Audio Enhancement in Python with HANCE

HANCE is an audio enhancement engine that delivers impressive performance. With its Python wrapper, you can easily integrate HANCE into your Python projects to improve the quality of audio signals.

To learn more about HANCE, visit Hance.ai.

Installation

To install the Python wrapper for HANCE, use 'pip':

python -m pip install hance

HANCE is compatible with Python 3 and later.

How to Use

The HANCE Python API is a wrapper around the C++ library.

For those eager to dive in, the examples.py script in our pythonAPI GitHub repository is the perfect starting point.

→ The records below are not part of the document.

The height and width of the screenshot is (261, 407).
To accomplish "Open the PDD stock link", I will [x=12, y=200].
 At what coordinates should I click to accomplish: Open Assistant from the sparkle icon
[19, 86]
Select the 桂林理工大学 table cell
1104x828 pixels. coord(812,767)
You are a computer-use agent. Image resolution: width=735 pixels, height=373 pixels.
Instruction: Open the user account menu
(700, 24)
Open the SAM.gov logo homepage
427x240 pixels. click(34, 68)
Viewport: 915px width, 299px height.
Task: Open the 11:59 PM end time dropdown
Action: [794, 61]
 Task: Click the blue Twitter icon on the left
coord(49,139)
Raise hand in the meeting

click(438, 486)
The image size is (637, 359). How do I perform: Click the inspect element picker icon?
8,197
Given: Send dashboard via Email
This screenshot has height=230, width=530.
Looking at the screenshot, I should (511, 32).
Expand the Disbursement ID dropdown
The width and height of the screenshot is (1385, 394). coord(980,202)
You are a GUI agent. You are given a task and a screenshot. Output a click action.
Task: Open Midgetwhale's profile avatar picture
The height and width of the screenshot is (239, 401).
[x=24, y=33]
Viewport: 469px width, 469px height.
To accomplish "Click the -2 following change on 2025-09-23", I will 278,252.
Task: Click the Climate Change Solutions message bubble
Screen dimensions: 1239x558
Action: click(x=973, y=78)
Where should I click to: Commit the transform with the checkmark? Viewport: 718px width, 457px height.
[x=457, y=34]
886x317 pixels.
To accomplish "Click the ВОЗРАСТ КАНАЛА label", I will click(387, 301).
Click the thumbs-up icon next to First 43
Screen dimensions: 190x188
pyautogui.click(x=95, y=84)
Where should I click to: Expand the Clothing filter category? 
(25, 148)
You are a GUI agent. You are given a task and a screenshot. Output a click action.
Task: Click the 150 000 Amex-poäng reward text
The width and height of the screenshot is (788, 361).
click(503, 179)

This script features a command-line interface that simplifies the process of experimenting with our models. You can quickly test out various audio enhancement models without writing a single line of code. Here's how to get started:

First, clone or download the examples.py file from GitHub to your local machine.

Open your terminal or command prompt, and navigate to the directory where you downloaded the file

Execute "python examples.py" to access the command-line interface. Follow the on-screen instructions to select and run audio enhancement models.

Using the API

To use the API, import it and list the available models:

import hance
models = hance.list_models()
print(models)

Process a file

To process a file with HANCE, you can use the process_file function as follows:

import hance
models = hance.list_models()
hance.process_file(models[3], input_file_path, output_file_path)

This will apply the enhancement model specified by models[3] to the input file located at input_file_path, and save the enhanced audio to the output file at output_file_path. Please note that in this example, we are using PySoundFile to read and write audio files. While PySoundFile is not a requirement for using HANCE, it is a convenient library for handling audio files in Python. If you wish to use the process_file function as shown here, you will need to install PySoundFile.

Stem Separation

For advanced audio processing, HANCE provides stem separation features. This allows you to isolate and manipulate individual components of an audio track, such as vocals, instruments, etc.

Using StemSeparator for Advanced Stem Separation

The StemSeparator class enables more complex stem separation tasks, using multiple models for different stems. Here’s how you can use it:

import hance
import soundfile as sf
import numpy as np
import os

def separate_stems(input_file_path):
    """
    Separates the stems from an input audio file using selected models with the StemSeparator class.
    """
    print("Stem separation using Hance engine with StemSeparator class.")
    models = ['vocals_separation.hance', 'drums_separation.hance', 'piano_separation.hance', 'bass_separation.hance']
    print("Available models for separation:")
    for i, model in enumerate(models):
        print(f"{i+1}. {model}")

    selected_models = input("Select models to use by entering their numbers separated by commas (e.g., 1,3): ")
    selected_models_indices = [int(index) - 1 for index in selected_models.split(',')]
    
    model_paths = [models[index] for index in selected_models_indices]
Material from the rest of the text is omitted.